PROBLEM DETAILS » Please output exactly the lines of the material from the first through the line containing "Task: Open the https://sites.google.com/ link", and nothing more.

GIVEN DATA »
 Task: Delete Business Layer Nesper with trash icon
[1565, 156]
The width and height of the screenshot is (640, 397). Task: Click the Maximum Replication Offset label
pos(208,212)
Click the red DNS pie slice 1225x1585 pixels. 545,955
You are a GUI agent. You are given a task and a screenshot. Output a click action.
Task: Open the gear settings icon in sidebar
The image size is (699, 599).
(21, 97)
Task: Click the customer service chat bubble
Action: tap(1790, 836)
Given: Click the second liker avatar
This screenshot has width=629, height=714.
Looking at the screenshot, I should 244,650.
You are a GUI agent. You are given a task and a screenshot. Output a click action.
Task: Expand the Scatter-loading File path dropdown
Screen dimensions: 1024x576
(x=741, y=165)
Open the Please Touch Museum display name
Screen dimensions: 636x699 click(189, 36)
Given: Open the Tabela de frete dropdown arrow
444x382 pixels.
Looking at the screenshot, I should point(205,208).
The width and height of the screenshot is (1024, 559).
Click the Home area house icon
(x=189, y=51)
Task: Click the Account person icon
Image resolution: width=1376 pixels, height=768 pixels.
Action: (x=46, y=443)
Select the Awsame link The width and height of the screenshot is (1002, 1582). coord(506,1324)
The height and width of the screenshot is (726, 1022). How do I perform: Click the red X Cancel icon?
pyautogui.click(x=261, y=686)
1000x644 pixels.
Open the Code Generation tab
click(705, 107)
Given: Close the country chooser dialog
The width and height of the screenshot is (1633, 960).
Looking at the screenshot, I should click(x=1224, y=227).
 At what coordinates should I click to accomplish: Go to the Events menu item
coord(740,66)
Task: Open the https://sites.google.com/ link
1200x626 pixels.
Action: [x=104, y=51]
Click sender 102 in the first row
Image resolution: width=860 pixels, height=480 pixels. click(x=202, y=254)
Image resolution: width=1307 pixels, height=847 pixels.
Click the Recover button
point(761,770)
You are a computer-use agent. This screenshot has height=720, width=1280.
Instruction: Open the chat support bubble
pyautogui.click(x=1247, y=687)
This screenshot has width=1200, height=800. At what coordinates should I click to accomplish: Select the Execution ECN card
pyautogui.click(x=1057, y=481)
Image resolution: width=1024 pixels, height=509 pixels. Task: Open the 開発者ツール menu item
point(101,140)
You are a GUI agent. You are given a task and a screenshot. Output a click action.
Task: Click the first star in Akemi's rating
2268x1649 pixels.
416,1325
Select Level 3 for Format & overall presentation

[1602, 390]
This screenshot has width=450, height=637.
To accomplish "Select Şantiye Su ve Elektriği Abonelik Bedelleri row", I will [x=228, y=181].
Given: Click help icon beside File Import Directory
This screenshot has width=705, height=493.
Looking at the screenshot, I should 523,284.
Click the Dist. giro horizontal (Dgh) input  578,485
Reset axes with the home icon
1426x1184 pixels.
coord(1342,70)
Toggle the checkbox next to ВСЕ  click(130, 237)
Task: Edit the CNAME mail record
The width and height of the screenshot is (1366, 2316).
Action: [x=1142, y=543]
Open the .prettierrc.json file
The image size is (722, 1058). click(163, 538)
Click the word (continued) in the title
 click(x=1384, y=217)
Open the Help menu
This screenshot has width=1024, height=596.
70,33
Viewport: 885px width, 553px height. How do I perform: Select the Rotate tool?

RESPONSE »
 Task: Delete Business Layer Nesper with trash icon
[1565, 156]
The width and height of the screenshot is (640, 397). Task: Click the Maximum Replication Offset label
pos(208,212)
Click the red DNS pie slice 1225x1585 pixels. 545,955
You are a GUI agent. You are given a task and a screenshot. Output a click action.
Task: Open the gear settings icon in sidebar
The image size is (699, 599).
(21, 97)
Task: Click the customer service chat bubble
Action: tap(1790, 836)
Given: Click the second liker avatar
This screenshot has width=629, height=714.
Looking at the screenshot, I should 244,650.
You are a GUI agent. You are given a task and a screenshot. Output a click action.
Task: Expand the Scatter-loading File path dropdown
Screen dimensions: 1024x576
(x=741, y=165)
Open the Please Touch Museum display name
Screen dimensions: 636x699 click(189, 36)
Given: Open the Tabela de frete dropdown arrow
444x382 pixels.
Looking at the screenshot, I should point(205,208).
The width and height of the screenshot is (1024, 559).
Click the Home area house icon
(x=189, y=51)
Task: Click the Account person icon
Image resolution: width=1376 pixels, height=768 pixels.
Action: (x=46, y=443)
Select the Awsame link The width and height of the screenshot is (1002, 1582). coord(506,1324)
The height and width of the screenshot is (726, 1022). How do I perform: Click the red X Cancel icon?
pyautogui.click(x=261, y=686)
1000x644 pixels.
Open the Code Generation tab
click(705, 107)
Given: Close the country chooser dialog
The width and height of the screenshot is (1633, 960).
Looking at the screenshot, I should click(x=1224, y=227).
 At what coordinates should I click to accomplish: Go to the Events menu item
coord(740,66)
Task: Open the https://sites.google.com/ link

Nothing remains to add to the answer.